“Words from the Family”: Eulogy delivered on 23 July 2018
I want to thank Pastor Calvin Choi and the congregation of the Watertown Evangelical Church for welcoming us all here today to honor the memory of my father, Ed Kricorian. I want also to thank them for the warm and loving community that they have provided to my parents over the years.
Armenian Genocide survivors founded this church in 1937. It was then called the Armenian Brethren Church, and my grandparents Leo and Mary Kricorian were among its founding members. My father and his siblings grew up in this church, as did my sister and I. My grandfather’s funeral service took place here in 1962, and my grandmother’s in 1985. And we are here again today to say farewell to my father.
My father started driving the delivery truck for his father’s Lincoln Market when he was ten years old and could barely see over the steering wheel. He loved driving, and it was a hardship to him this past year when his poor health meant that he could no longer be behind the wheel. He never admitted that he wouldn’t drive again; he just said, “I’m not driving right now.” When he was no longer steady on his feet, we bought him a top-of-the-line walker, and after he got over his initial reluctance about using it in public, he called it the Lamborghini and offered passersby a chance to take it for a spin for a mere dollar. When he needed a transport chair, he called it the Cadillac Eldorado. And when a few months ago, he needed a mobility scooter, this he called the Rolls Royce.
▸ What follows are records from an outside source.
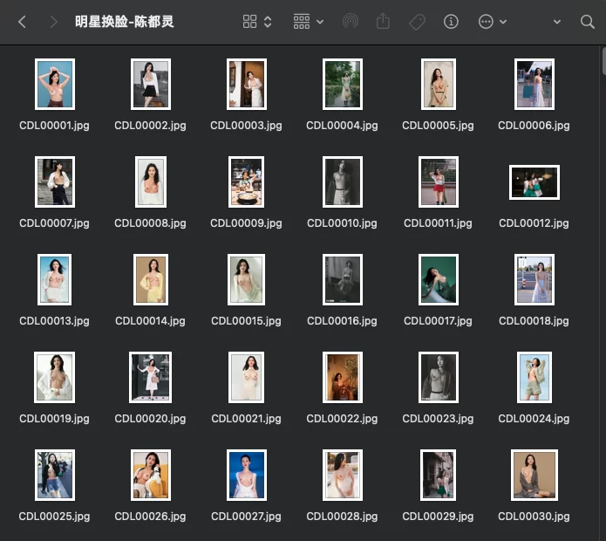Select the CDL00025.jpg thumbnail

[x=54, y=475]
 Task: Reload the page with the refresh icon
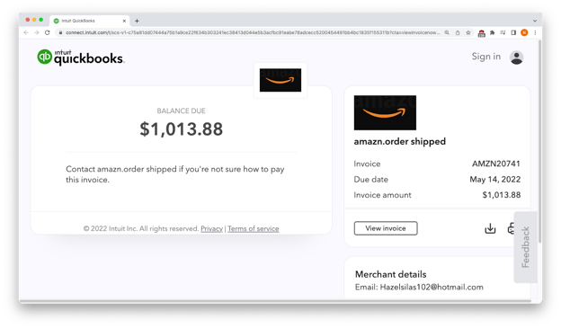tap(48, 32)
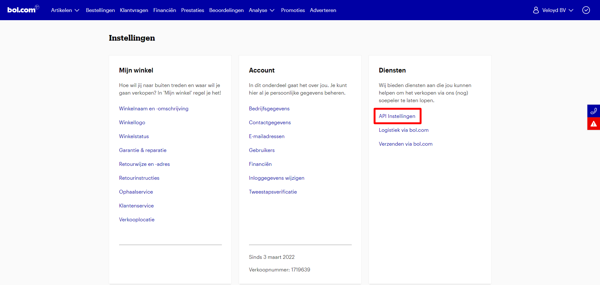Open the Retourinstructies link
The height and width of the screenshot is (285, 600).
click(139, 178)
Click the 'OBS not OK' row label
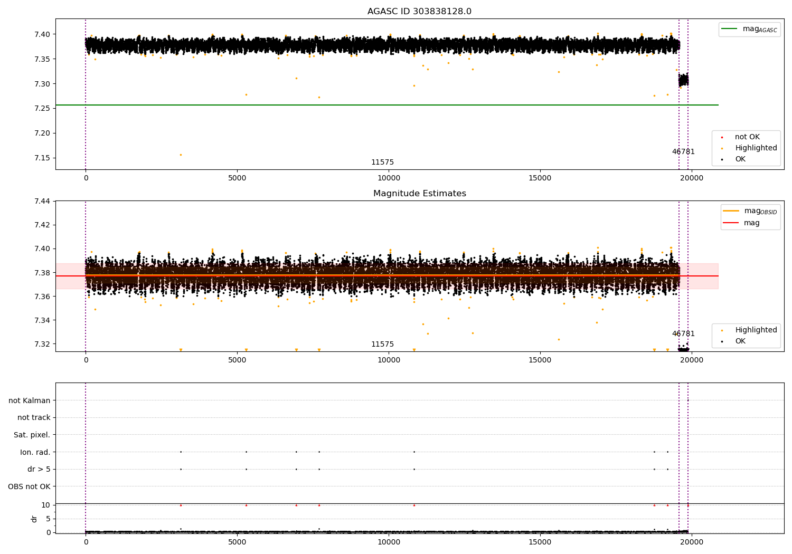This screenshot has height=554, width=792. click(x=29, y=486)
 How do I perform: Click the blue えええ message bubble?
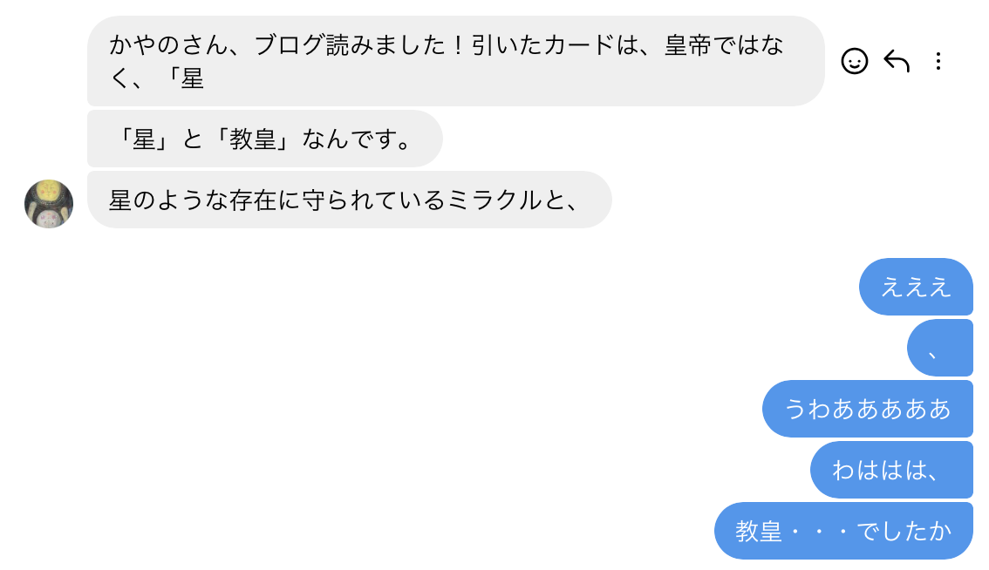(x=916, y=287)
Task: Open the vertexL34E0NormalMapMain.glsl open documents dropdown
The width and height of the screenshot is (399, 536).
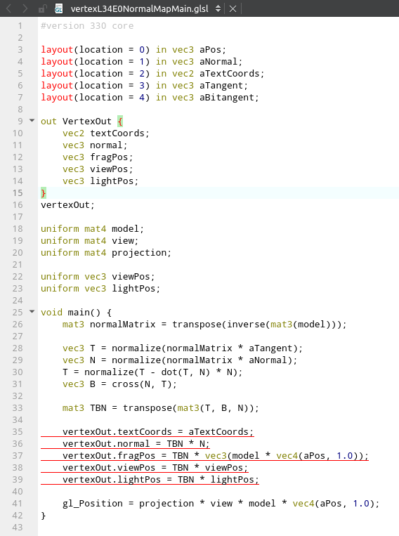Action: click(140, 8)
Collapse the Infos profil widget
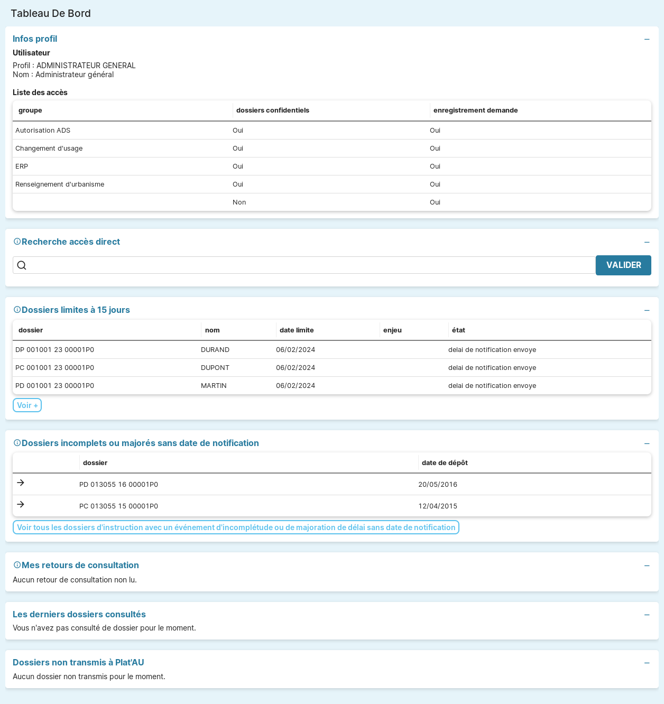 click(x=647, y=39)
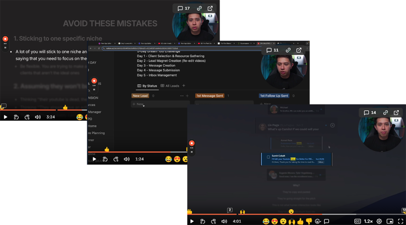React with thumbs down emoji
The image size is (406, 225).
click(309, 221)
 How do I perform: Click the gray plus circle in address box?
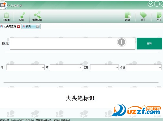[x=122, y=42]
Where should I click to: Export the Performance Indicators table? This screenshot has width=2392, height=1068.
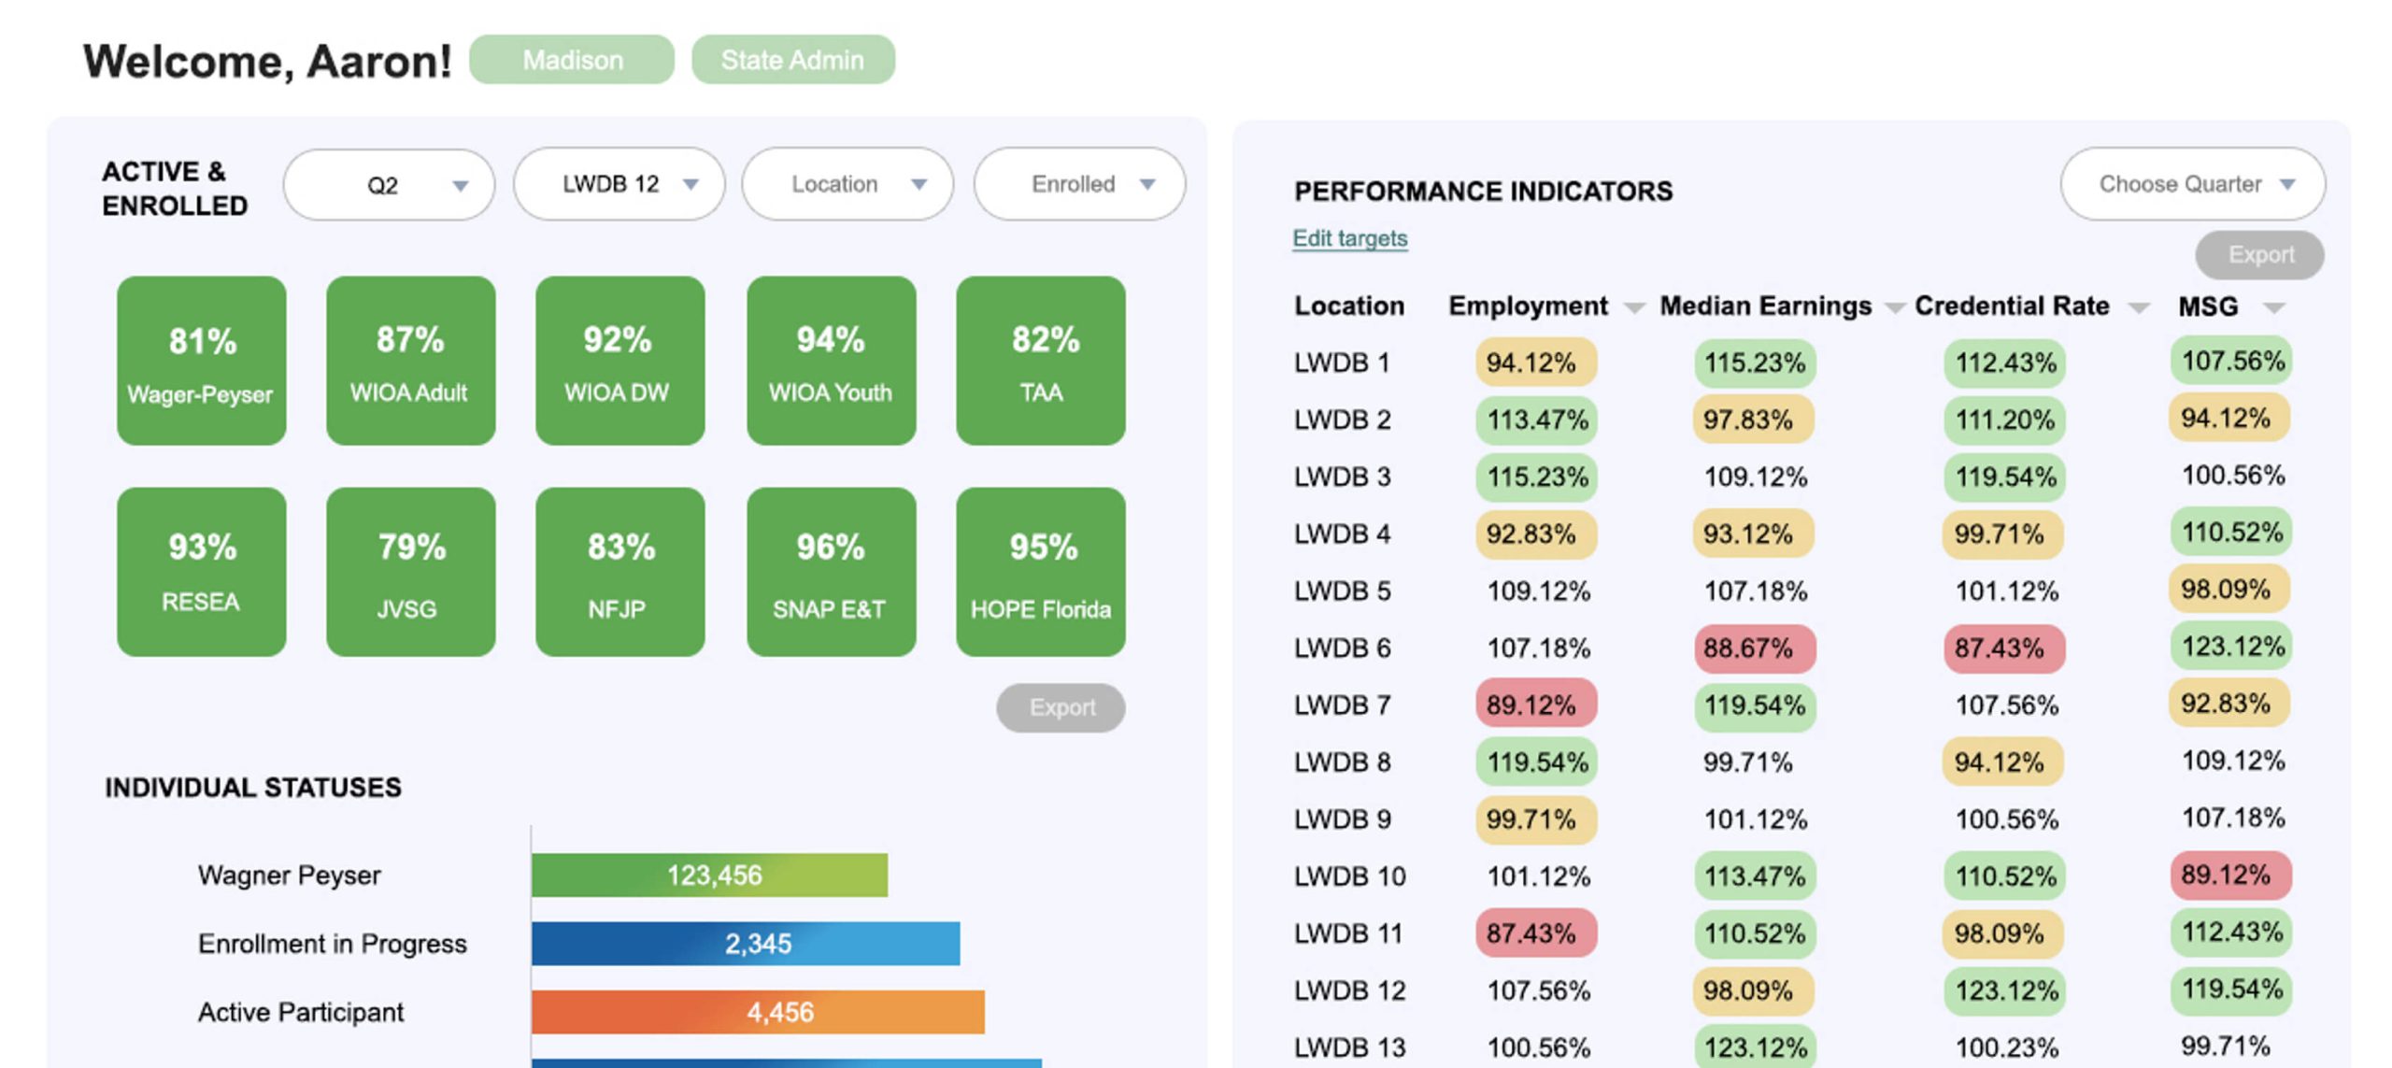[x=2259, y=255]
In May my father was hospitalized for five days, and when he came home he was unable to walk. The physical therapist told him that if he worked hard enough and could walk down the hall to the elevator, and then walk through the garage to get to his Rolls, he could take it for a spin. This was Eddie’s goal, and despite the pain in his legs and his shortness of breath, he was determined that he would drive the Rolls again.
And he did. On the Thursday before he died, my dad took the Rolls out, with Calvin trotting at his side, and they came over to the church to see the finally finished new steps, steps that were sadly impossible for him to climb. My dad wanted more than anything to come inside this church again. He said to Calvin, “Do you think some of the guys could help me up the stairs?” Calvin said, “Sure, Eddie. And if they can’t, I’ll put you on my back and carry you up myself.”
My father had been praying for God to take him home since last October. He said he was ready to go, but I think he wasn’t quite ready until this month. He wanted to celebrate his 60th wedding anniversary with my mother, whose devotion he treasured and whom he adored. They marked that milestone in April. And he wanted the reconstruction of the church steps to be completed so his service could be held in this sanctuary. He had said on more than one occasion that he prayed he could go to sleep, and then open his eyes in heaven. On Friday, July 13, he fell asleep in his recliner and that’s exactly what happened.
We all miss him—his kindness, his stubbornness, his harmonica playing, his funny stories, and the messages he wrote for us on bananas and melons. But he’s not suffering any more, and as the Armenian proverb puts it,
The water goes, the sand remains; the person dies, the memory stays.